El pueblo de Israel esperaba un líder frío sin miedo a matar ni a morir, y encontramos un hombre que entró a la casa de su amigo Simón para tomar tiernamente la mano de su suegra, acariciar sus canas, besar su frente y curarla. Esperaban un líder que supiera valerse de la palabra para levantar en armas al pueblo, y las palabras que escuchamos fueron de amor y de perdón. Tan diametralmente estaba Jesús frente a las expectativas de la gente de su pueblo, que cuando Juan el Bautista en la cárcel se enteró de lo que Jesús hacía y decía, no pudo disimular su decepción, su ansiedad por las expectativas, y en su desesperación, envió un mensaje a Jesús: "¿De verdad eres el que había de venir?, o mejor esperamos a otro." Pero en Jesús aprendemos a ver lo que realmente es esencial, lo que no se puede ver con los ojos, sino sólo con el corazón y a la luz de la fe. La verdad de lo importante, del amor, que es lo que verdaderamente nos enriquece, del corazón de Dios, del que venimos. Porque lo si lo mejor de la vida es estar vivos, lo mejor de ser hijos es que Dios es nuestro Padre.  

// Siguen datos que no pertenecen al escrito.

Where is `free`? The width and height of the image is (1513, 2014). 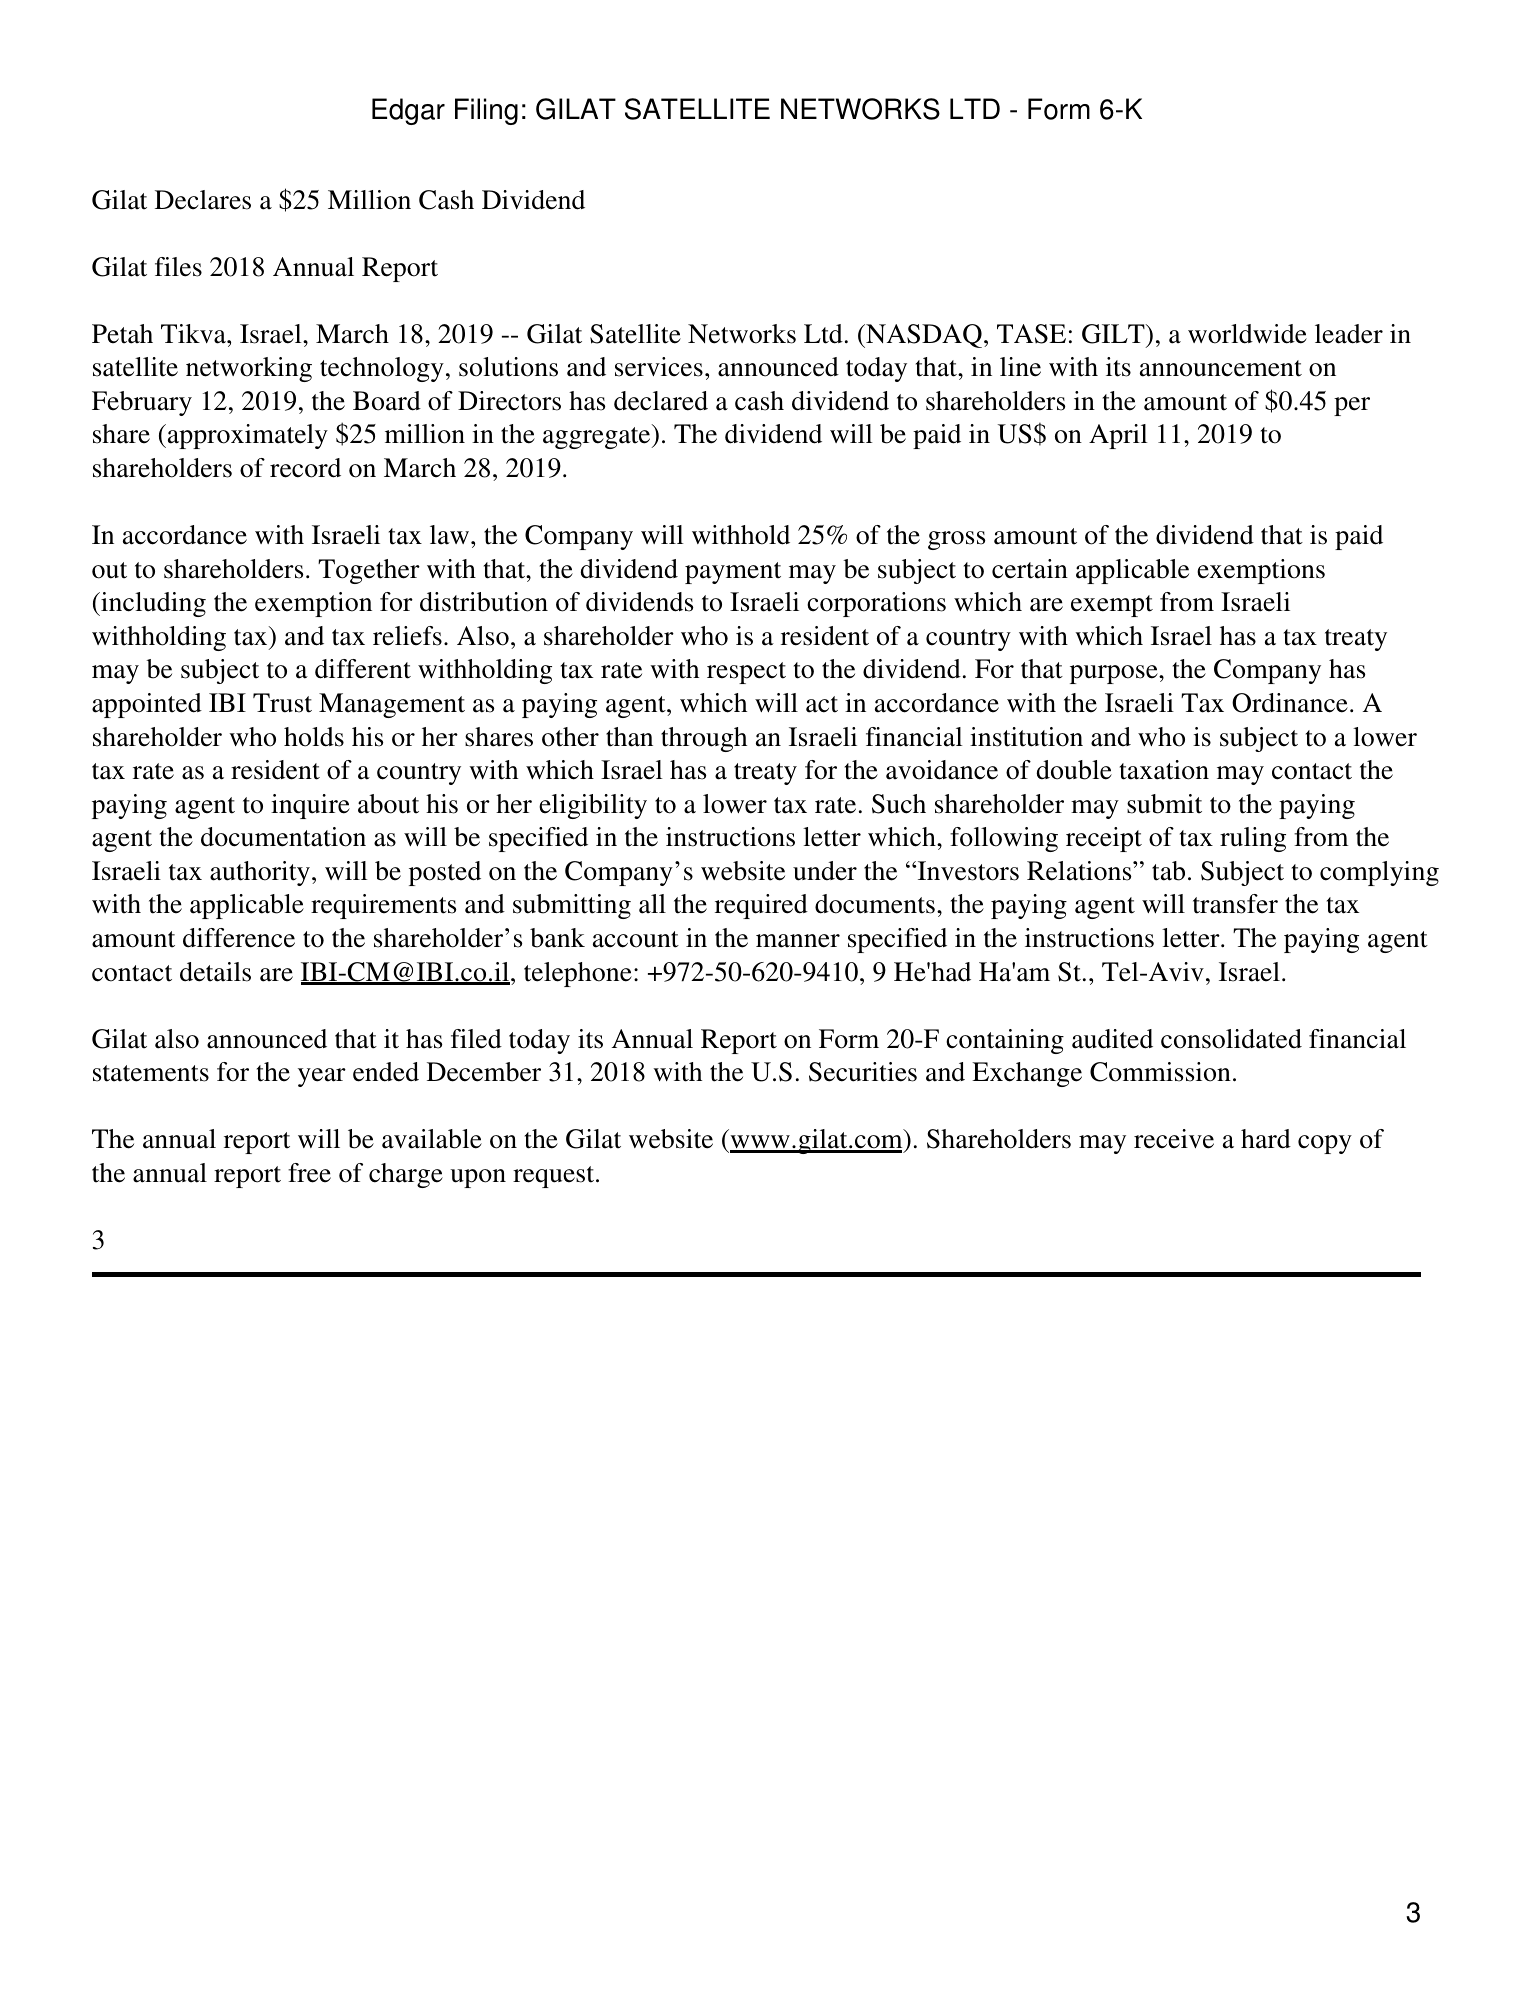 free is located at coordinates (309, 1173).
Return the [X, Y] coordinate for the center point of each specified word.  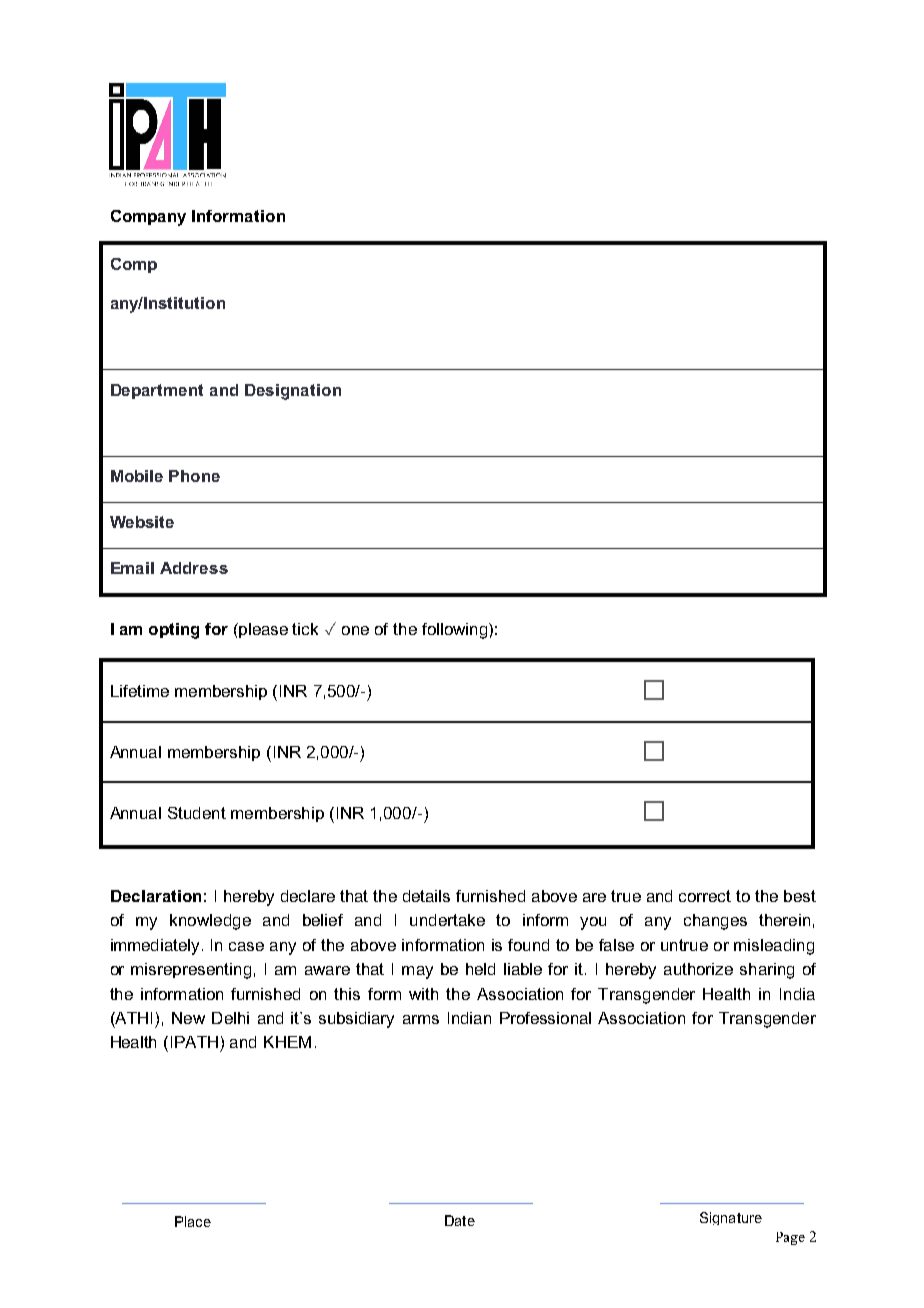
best [800, 896]
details [426, 896]
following [456, 631]
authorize [698, 969]
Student [197, 813]
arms [421, 1019]
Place [193, 1221]
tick [305, 629]
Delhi [230, 1018]
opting [174, 631]
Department [157, 391]
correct [705, 896]
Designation [293, 392]
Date [460, 1220]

Un día Mafalda dijo para sí, mirando hacia la derecha: "Mañana cumplo ya seis años. ¡Cómo pasa el tiempo!" Después comenzó a caminar hacia la izquierda: "Retrocedo un poco en mi pasado y ahí están mis cinco años; y otro poco más allá, mis cuatro años... Y luego mis tres años... Y mis dos años... Y mi un año... Y mi..." Y tropezando con su mamá que cosía una tela, preguntó: "¿Mi qué?" Si perdemos de vista nuestro origen en Dios, también perderemos de vista nuestra meta en Él. Si perdemos la mirada limpia y el corazón abierto y sencillo de los niños, no seremos capaces de percibir lo que realmente es importante en la vida. Cuando Antoine de Saint Exupery publicó El Principito, escribió esta dedicatoria: 

A León Werth

Pido perdón a los niños por haber dedicado este libro a una persona mayor. Tengo una seria excusa: esta persona mayor es el mejor amigo que tengo en el mundo. Tengo otra excusa: esta persona mayor es capaz de entenderlo todo, hasta los libros para niños. Tengo una tercera excusa: esta persona mayor  vive en Francia, donde pasa hambre y frío. Verdaderamente necesita consuelo. Si todas estas excusan no bastasen, bien puedo dedicar este libro al niño que una vez fue esta persona mayor. Todos los mayores han sido primero niños (pero pocos lo recuerdan). Corrijo, pues, mi dedicatoria: 

A León Werth
Cuando era niño.

Probablemente, si Dios hubiera puesto una dedicatoria para el Evangelio, habría dicho:

A mis hijos. 

Pido perdón a los niños por dedicar este evangelio a personas adultas. Pero tengo una seria excusa, mis hijos son lo que más quiero en el mundo. Tengo otra excusa, mis hijos son capaces de entenderlo todo, aun el Evangelio. Tengo una tercera excusa: viven en un mundo y en una historia en la que algunos pasan hambre y frío. Verdaderamente necesitan consuelo. Si todas estas excusan no bastasen, lo puedo dedicar a la persona sencilla que alguna vez fueron todos mis hijos (aunque pocos lo recuerdan. Corrijo, pues, mi dedicatoria: 

A mis hijos, para que, en lo pequeño y en lo sencillo, siempre sepan que son mis hijos. 

Ojalá que, a la vista del amor y la misericordia desplegadas por Jesús, podamos hacer nuestras las palabras de su oración: "¡Gracias, Padre, por revelar estas cosas a los pobres y a los sencillos!" Y reiterarle: "¡Gracias, Padre, porque así te ha parecido bien!"